Os Óculos do Vovô (Grandpa's Glasses) is a Brazilian silent film from 1913, and the oldest Brazilian fiction film still preserved.

Directed by the Portuguese Francisco Dias Ferreira dos Santos (1873–1937), the film was originally produced in the city of Pelotas by the company Guarany Fábrica de Fitas Cinematográficas. Fragments of it were rescued in the 1970s and the version that's been preserved is just over four minutes.

==Plot==

Surviving footage from Os Óculos do Vovô

The film tells the simple but amusing story of a "naughty" boy who paints the lenses of his sleeping grandfather's glasses. The man wakes up and thinks he has gone blind, creating a series of confusions in the house.

==Cast==

| Name | Character |
|---|---|
| Francisco Santos | Grandpa |
| Jorge Diniz | Alberto Silva (Father) |
| Graziela Diniz | Mother |
| Oscar Araújo | Doctor Silveira |
| Mário Ferreira dos Santos | Grandchild |

==Production==
The short film was produced by Guarany Fábrica de Fitas Cinematográficas in 1913, in the city of Pelotas. The location chosen was Souza Soares Park. The director was Francisco Santos, who also wrote and played the character "grandpa". The grandson was played by Mário Ferreira dos Santos.

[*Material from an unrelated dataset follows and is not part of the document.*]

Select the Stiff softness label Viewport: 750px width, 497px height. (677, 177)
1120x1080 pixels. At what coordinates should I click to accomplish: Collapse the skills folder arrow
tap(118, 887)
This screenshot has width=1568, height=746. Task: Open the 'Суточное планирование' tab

Only 4 minutes and 34 seconds of the work, which originally had two parts, were rescued.

==Rediscovery==
The short was considered lost for years until Michael Antônio Jesus Pfeil, a researcher, identified a copy in São Paulo, held by Yolanda l'Huillier, Francisco Santos' granddaughter. The material was retrieved at the School of Communications and Arts of USP and had his own soundtrack added.

==Release==
The short film was released on 1 May 1913 at the Coliseu Santa Mariense in Santa Maria. In 2009, it was shown at the Festival de Gramado.